Records for this task Block Start

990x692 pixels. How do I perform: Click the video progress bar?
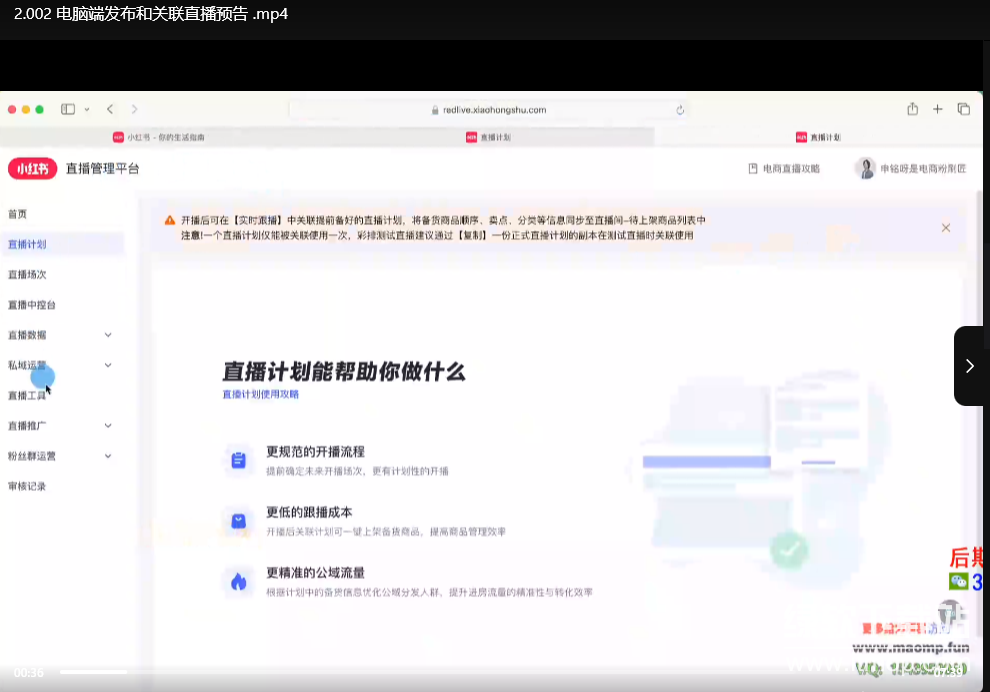click(x=400, y=672)
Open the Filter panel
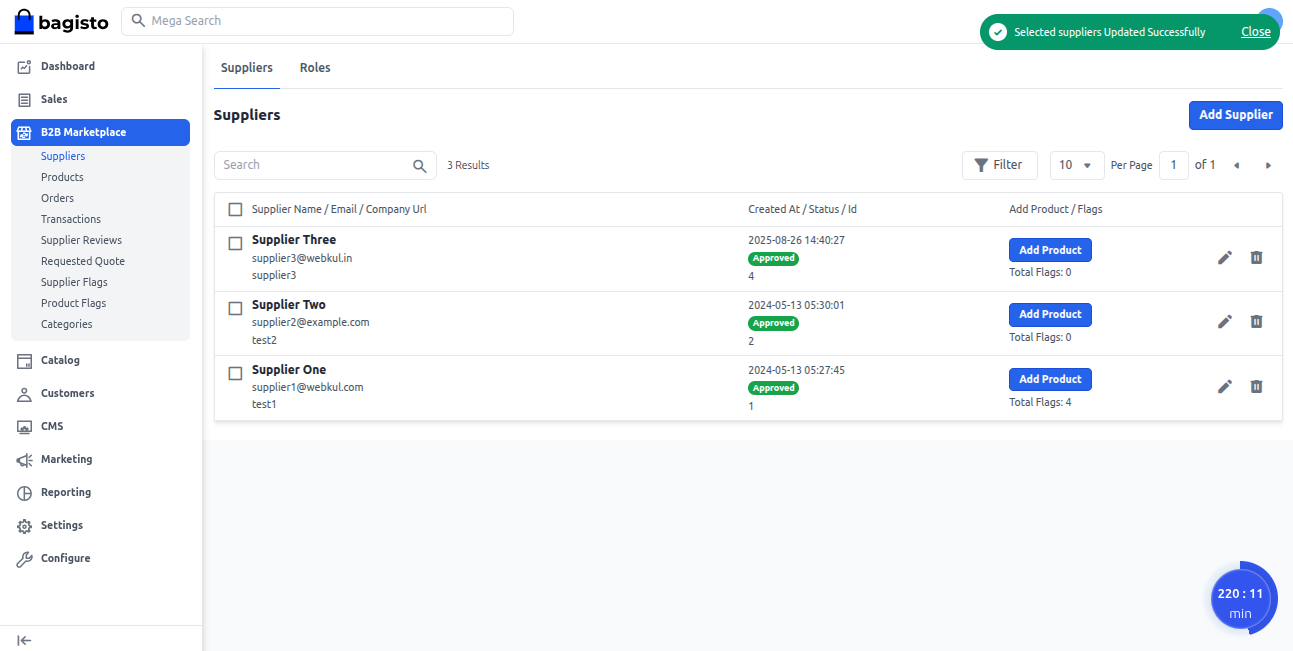The height and width of the screenshot is (651, 1293). (x=999, y=165)
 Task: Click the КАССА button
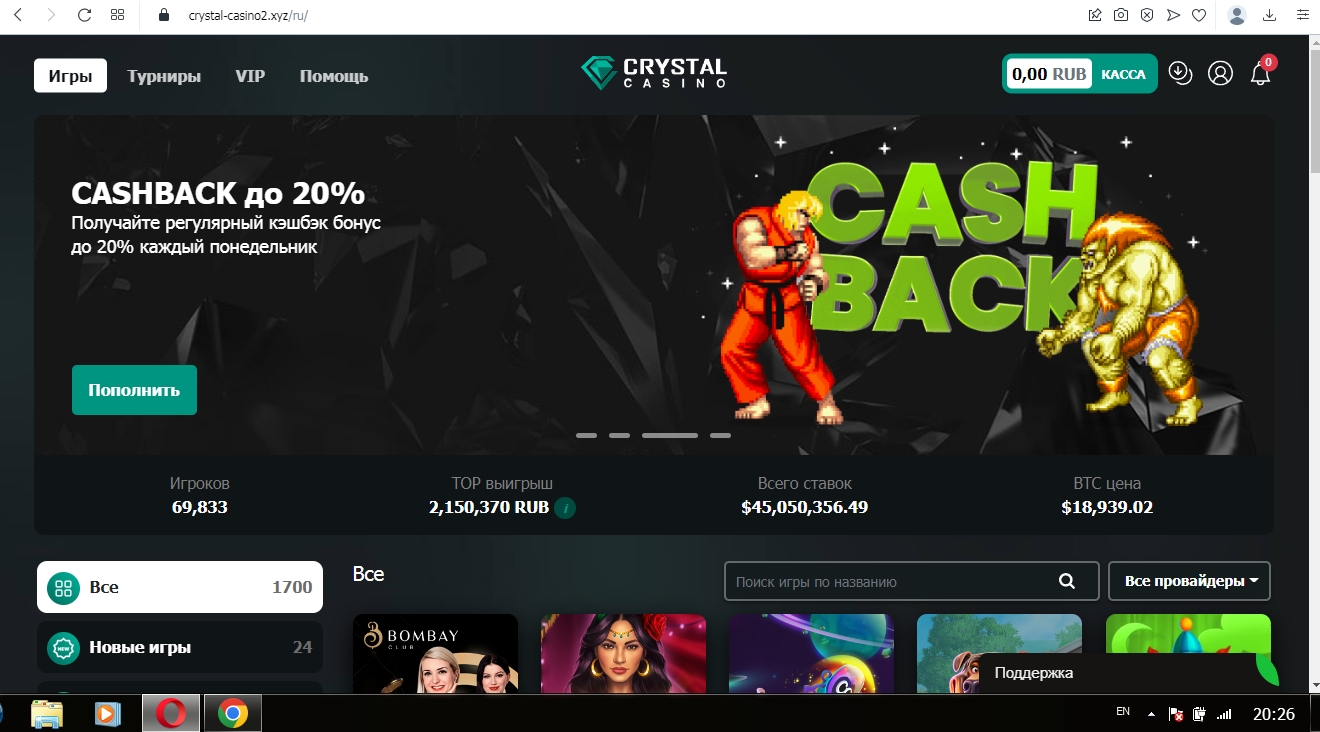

Records for this task Block End

-- Task to complete --
The result should be the listing above, restated exactly, with no pictures in it.

-- Your response --
990x692 pixels. How do I perform: Click the video progress bar?
click(x=400, y=672)
Open the Filter panel
The height and width of the screenshot is (651, 1293). (x=999, y=165)
 Task: Click the КАССА button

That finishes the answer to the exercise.